::: DATA

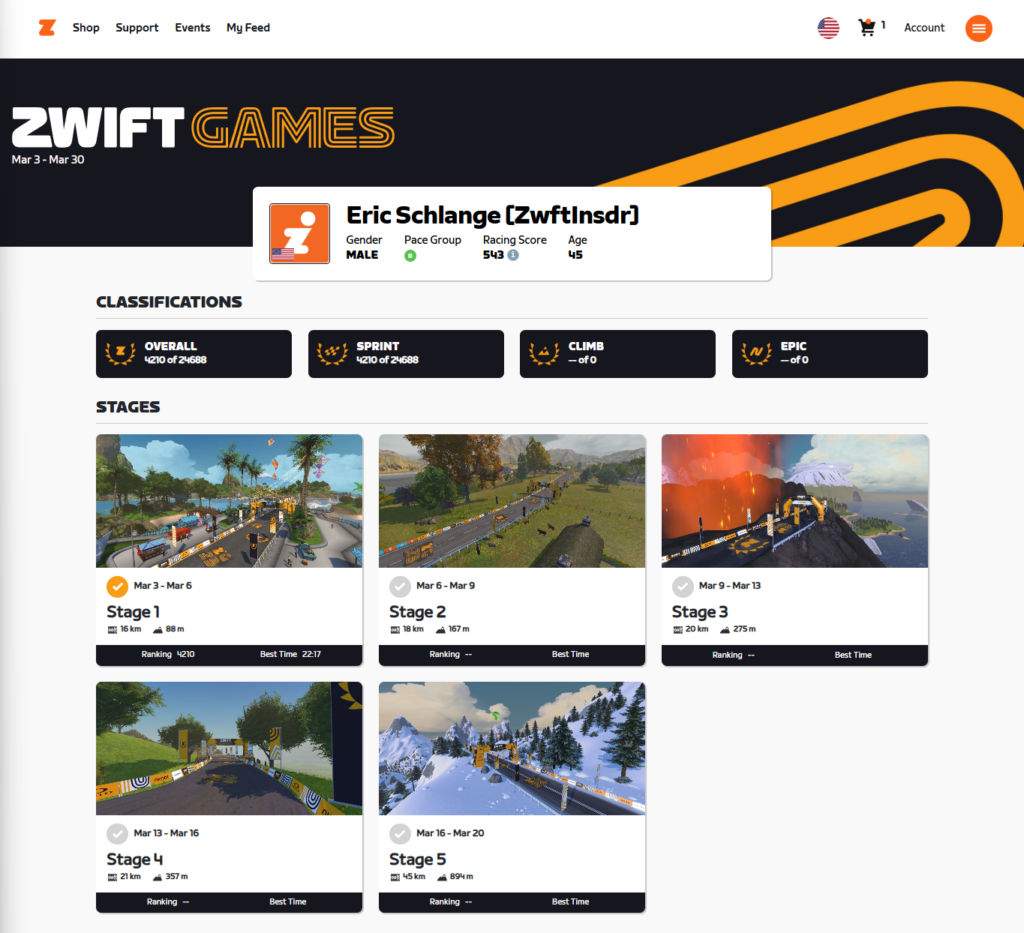
Task: Open the Account link
Action: coord(924,28)

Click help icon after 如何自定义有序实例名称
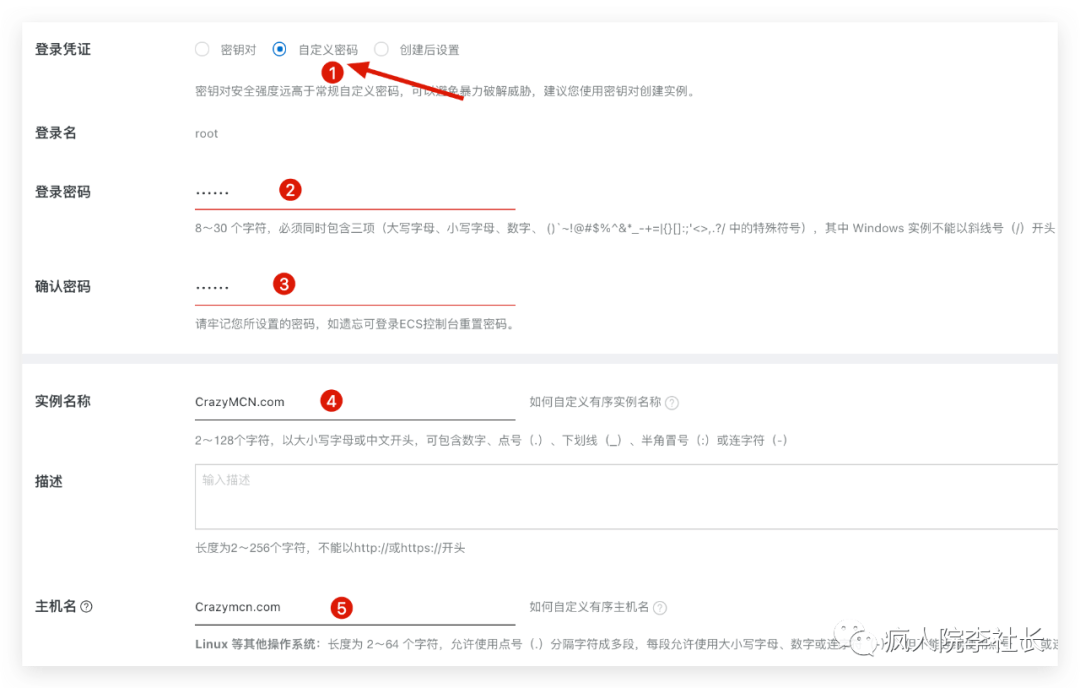point(672,403)
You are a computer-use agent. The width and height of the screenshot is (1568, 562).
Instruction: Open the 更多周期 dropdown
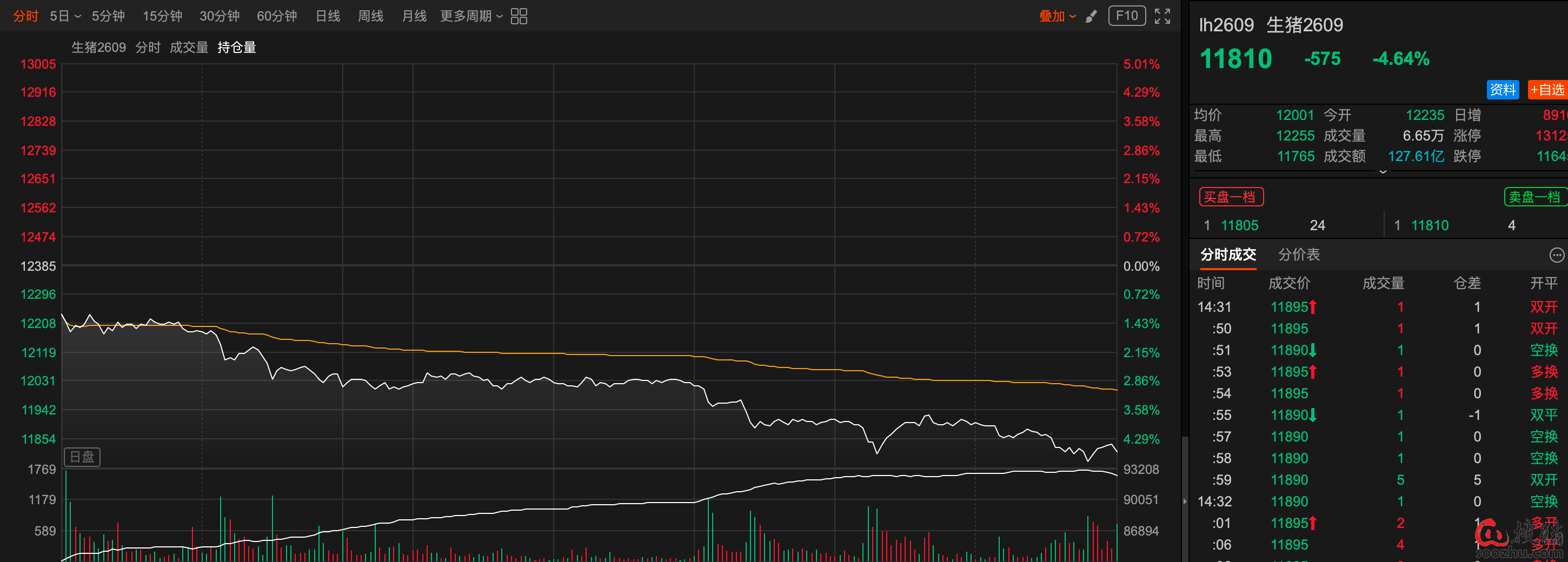point(471,16)
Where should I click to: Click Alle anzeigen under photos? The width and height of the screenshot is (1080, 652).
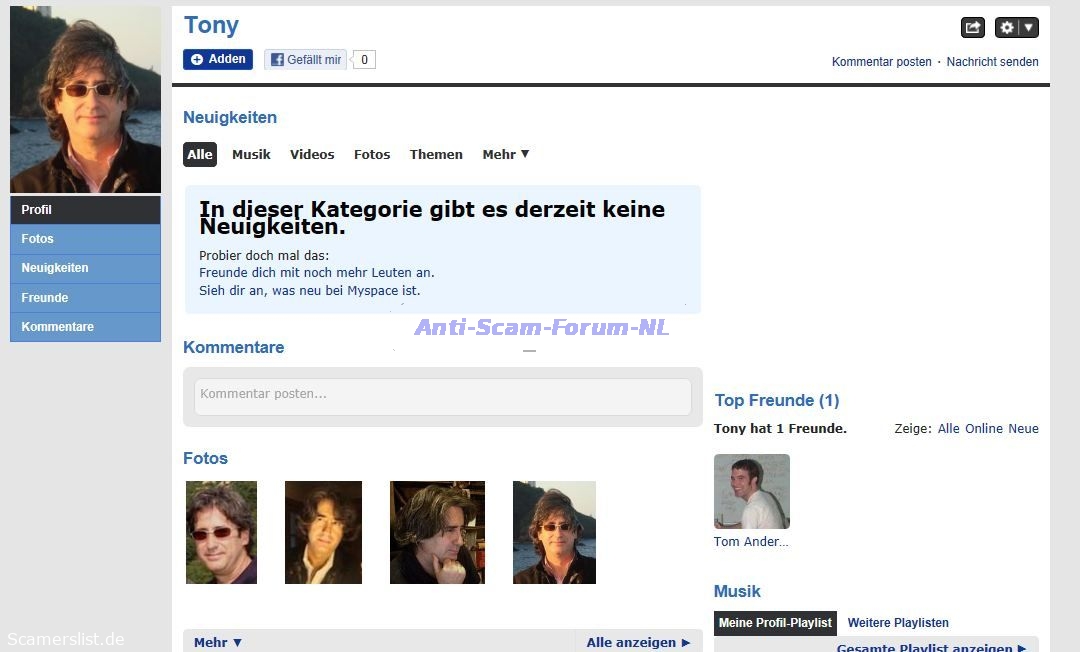click(x=637, y=642)
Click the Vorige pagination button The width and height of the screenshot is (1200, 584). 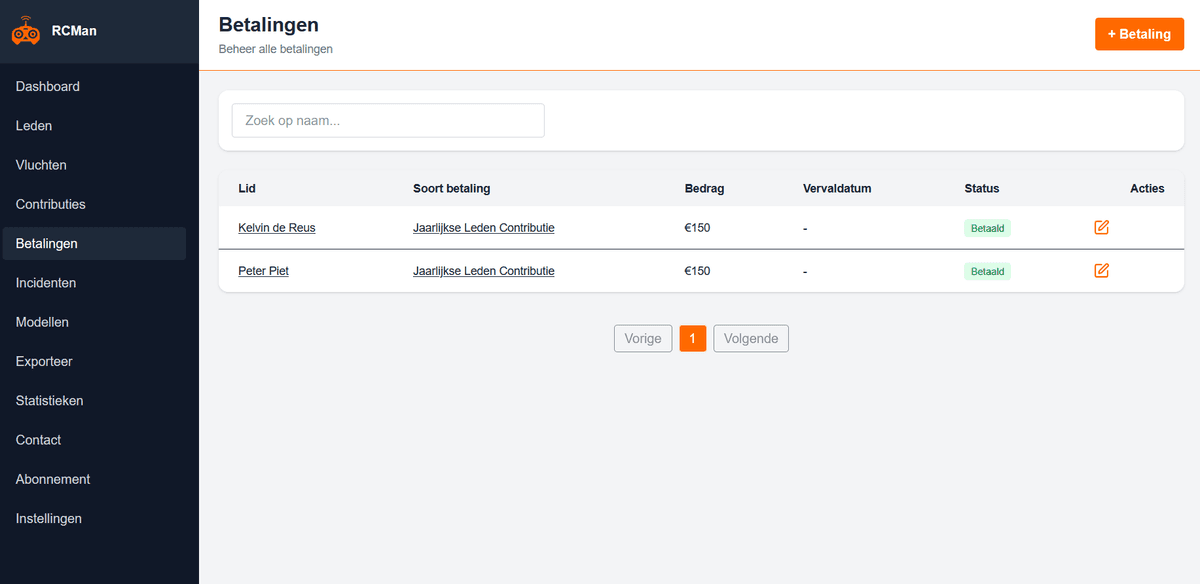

::::::

TASK TO COMPLETE ▸ Every line from the one containing "Instruction: Open the 更多周期 dropdown" to the end of the material above is to be returned exactly, with the pictures left out.

EXPECTED ANSWER ▸
Instruction: Open the 更多周期 dropdown
point(471,16)
Where should I click to: Click Alle anzeigen under photos? The width and height of the screenshot is (1080, 652).
click(x=637, y=642)
Click the Vorige pagination button The width and height of the screenshot is (1200, 584). 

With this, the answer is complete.